Steve's Soapbox

Saturday, June 18, 2005

Brownwood's Republican Senators did not support Senate lynching apology !

U.S. Senate apologizes for 100 years of lynchings
By Frank James Washington Bureau Tue Jun 14, 9:40 AM ET
The Senate apologized Monday to lynching victims and their descendants, a belated attempt to make amends for what some lawmakers acknowledged was the Senate's shameful 19th and 20th Century history of blocking efforts to end the grisly practice of lynching African-Americans.
With the survivor of a lynching and families of victims watching from the Senate's visitors' gallery, Sen. Mary Landrieu (news, bio, voting record), a Louisiana Democrat and main sponsor of the legislation calling for a rare Senate apology, spoke with an unusual visual aid. It was a gruesome 1930s-era photo of a black lynching victim hanging from a tree as a white mob, including children, looked on, with many of them smiling.
"The Senate was wrong not to act," she said, referring to the chamber's repeated failure over a nearly 100-year period to support the efforts of the House and seven presidents to make lynching a federal crime.
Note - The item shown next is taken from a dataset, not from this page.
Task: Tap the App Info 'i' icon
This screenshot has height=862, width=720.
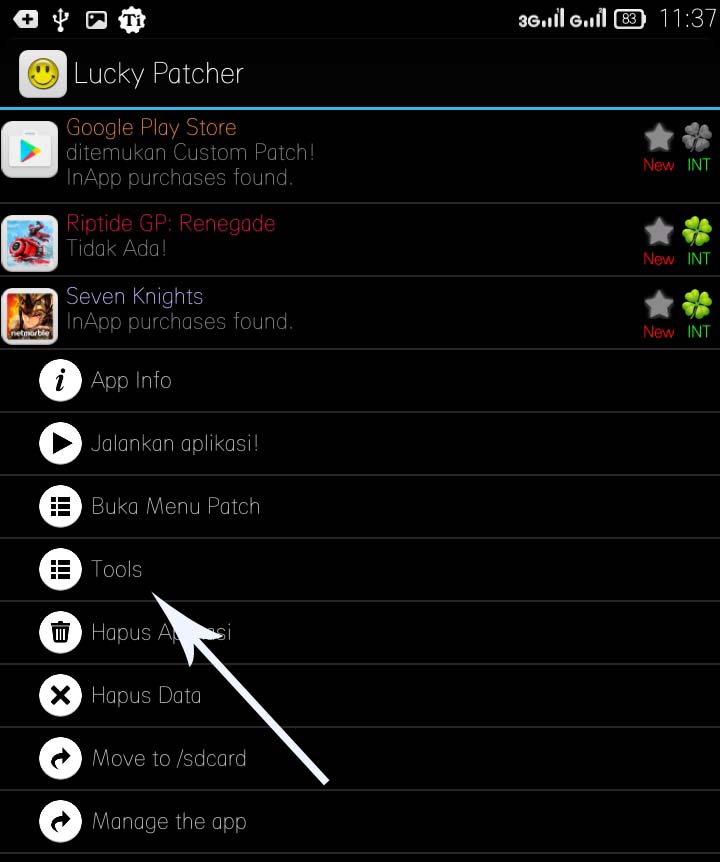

Those efforts were undone over the decades by filibusters by Southern senators, either racists themselves or unwilling to anger racist constituents. Available records indicate mobs, often with the complicity of local officials, lynched at least 4,742 people, three-fourths of them black, between 1882 and 1968.
"That was wrong to not stand in the way of the mob," Landrieu said. "We lacked courage then. We perhaps don't have all the courage we need today to do everything that we should do.
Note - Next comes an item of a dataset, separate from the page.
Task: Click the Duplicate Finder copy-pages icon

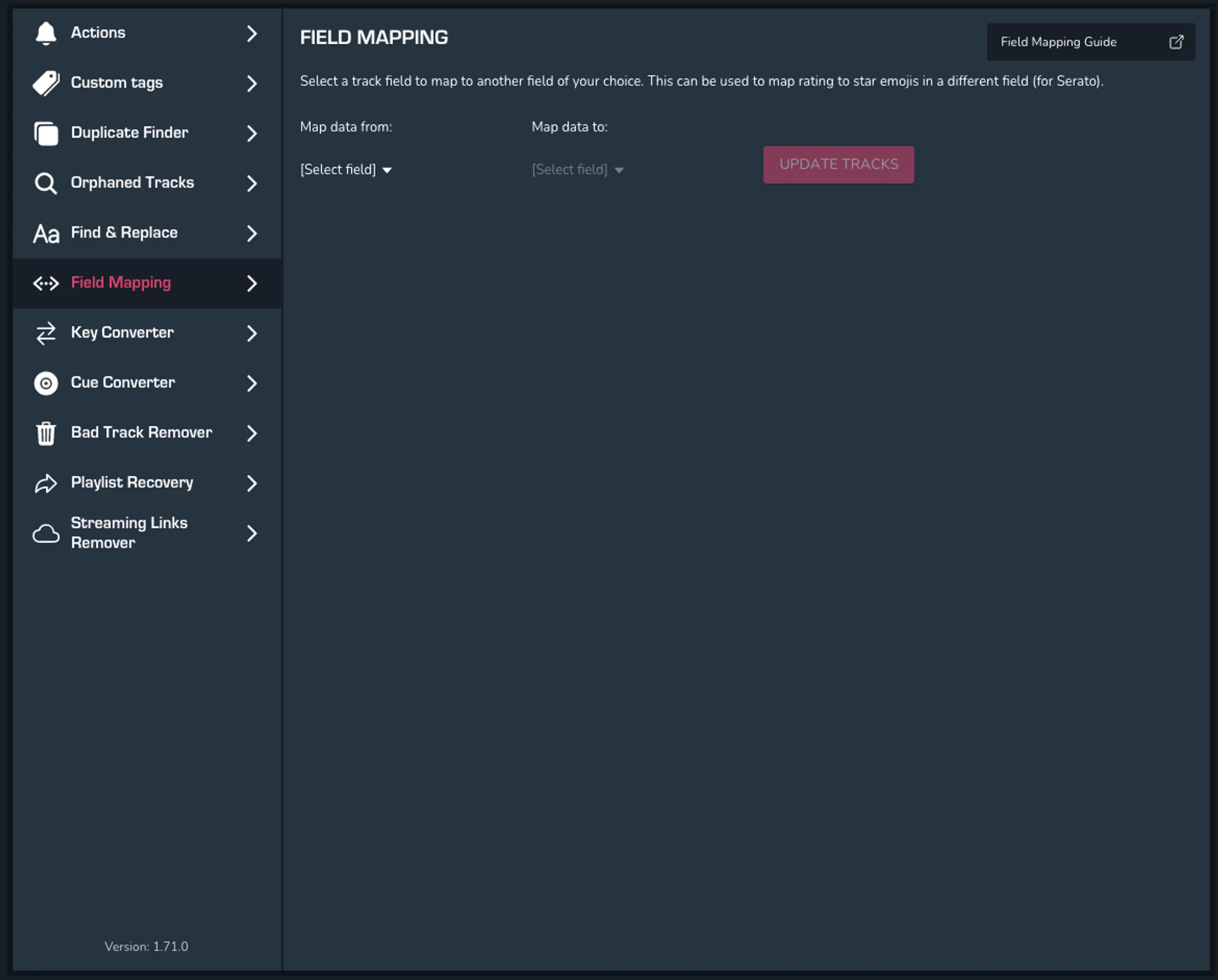Action: 46,133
"But I know that we can apologize today," she said. "We can be sincere in our apology to the families, to their loved ones, and perhaps now we can set some of these victims and their families free and most of all set our country free to be better than it is today."
But even as a majority of the Senate--80 lawmakers as of the time of Monday night's vote--signed onto Landrieu's resolution, there was a sense of the unfinished business still before America when it comes to race relations.
That all 100 senators didn't unanimously sign onto the apology seemed to bear out writer William Faulkner's line that "the past is never dead; it's not even past."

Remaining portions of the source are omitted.